Agguato a Foggia: ucciso il nipote del boss Rocco Moretti, detenuto al 41bis. Si teme una nuova faida
La criminalità organizzata ha nuovamente macchiato di sangue le strade di Foggia: Alessandro Moretti, il nipote del boss Rocco Moretti, è stato ucciso nella serata di giovedì 15 gennaio. Il 34enne si trovava a bordo di uno scooter quando è stato vittima di un agguato in via Sant’Antonio e colpito dai sette agli otto proiettili sparati da una pistola calibro 7,65. L’uomo è stato soccorso e portato in ospedale, ma è morto poco dopo il ricovero. Sul posto è intervenuta la polizia per prendere i rilievi.
Gli inquirenti temono che questo episodio possa scatenare una faida tra clan rivali. Il 34enne, infatti, era il figlio del fratello più piccolo di Rocco Moretti: il boss ha 75 anni ed è uno dei capoclan più importanti nella Società Foggiana. Dopo la condanna definitiva a 10 anni e 8 mesi inflitta nel processo ‘Decima azione’, sta scontando la pena in regime di 41bis per i reati di associazione mafiosa, estorsione e detenzione di armi. Negli ultimi mesi è stato anche destinatario di sequestri patrimoniali per oltre 2,5 milioni di euro.

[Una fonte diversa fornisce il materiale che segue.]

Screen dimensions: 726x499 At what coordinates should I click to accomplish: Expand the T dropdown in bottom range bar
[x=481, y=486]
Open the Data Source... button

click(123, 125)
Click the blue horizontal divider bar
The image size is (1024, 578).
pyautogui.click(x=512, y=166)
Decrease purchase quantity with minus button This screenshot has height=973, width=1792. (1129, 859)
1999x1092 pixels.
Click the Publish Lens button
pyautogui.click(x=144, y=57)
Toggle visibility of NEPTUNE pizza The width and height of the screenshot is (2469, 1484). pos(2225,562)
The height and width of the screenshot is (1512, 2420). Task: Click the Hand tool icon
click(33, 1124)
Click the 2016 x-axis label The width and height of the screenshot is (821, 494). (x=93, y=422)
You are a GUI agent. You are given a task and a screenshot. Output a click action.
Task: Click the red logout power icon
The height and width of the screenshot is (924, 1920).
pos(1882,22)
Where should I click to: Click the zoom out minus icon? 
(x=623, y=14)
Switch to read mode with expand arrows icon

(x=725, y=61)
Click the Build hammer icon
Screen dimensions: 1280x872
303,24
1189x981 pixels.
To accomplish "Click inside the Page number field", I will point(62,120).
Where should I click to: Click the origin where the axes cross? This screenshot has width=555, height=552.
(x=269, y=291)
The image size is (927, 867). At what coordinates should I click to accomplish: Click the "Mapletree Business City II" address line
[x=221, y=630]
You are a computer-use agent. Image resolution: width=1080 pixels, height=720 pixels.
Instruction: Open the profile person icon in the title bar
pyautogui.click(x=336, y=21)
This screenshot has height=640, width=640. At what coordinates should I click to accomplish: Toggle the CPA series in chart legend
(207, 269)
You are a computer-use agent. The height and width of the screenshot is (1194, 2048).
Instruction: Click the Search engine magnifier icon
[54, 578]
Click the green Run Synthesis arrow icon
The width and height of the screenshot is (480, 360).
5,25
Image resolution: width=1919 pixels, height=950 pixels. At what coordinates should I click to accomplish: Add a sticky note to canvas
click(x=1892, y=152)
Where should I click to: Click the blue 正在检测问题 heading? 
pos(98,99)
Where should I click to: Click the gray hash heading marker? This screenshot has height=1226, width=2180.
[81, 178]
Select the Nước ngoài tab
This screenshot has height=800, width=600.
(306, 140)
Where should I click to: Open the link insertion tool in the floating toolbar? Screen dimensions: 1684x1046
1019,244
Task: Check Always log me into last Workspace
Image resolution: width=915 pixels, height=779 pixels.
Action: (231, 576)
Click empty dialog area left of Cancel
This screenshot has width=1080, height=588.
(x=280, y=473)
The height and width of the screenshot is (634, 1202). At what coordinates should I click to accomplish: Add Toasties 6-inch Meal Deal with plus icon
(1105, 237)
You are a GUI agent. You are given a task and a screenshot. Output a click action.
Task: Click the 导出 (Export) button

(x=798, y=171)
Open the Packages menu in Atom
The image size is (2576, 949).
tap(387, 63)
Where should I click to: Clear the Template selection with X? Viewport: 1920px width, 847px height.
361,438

Nello stesso processo era coinvolto anche Alessandro Moretti, indagato per detenzione di armi e droga e condannato a sette anni e quattro mesi di reclusione. La Direzione distrettuale antimafia di Bari sta coordinando le indagini e sono state acquisite le immagini delle telecamere di sorveglianza.
Foto d’archivio.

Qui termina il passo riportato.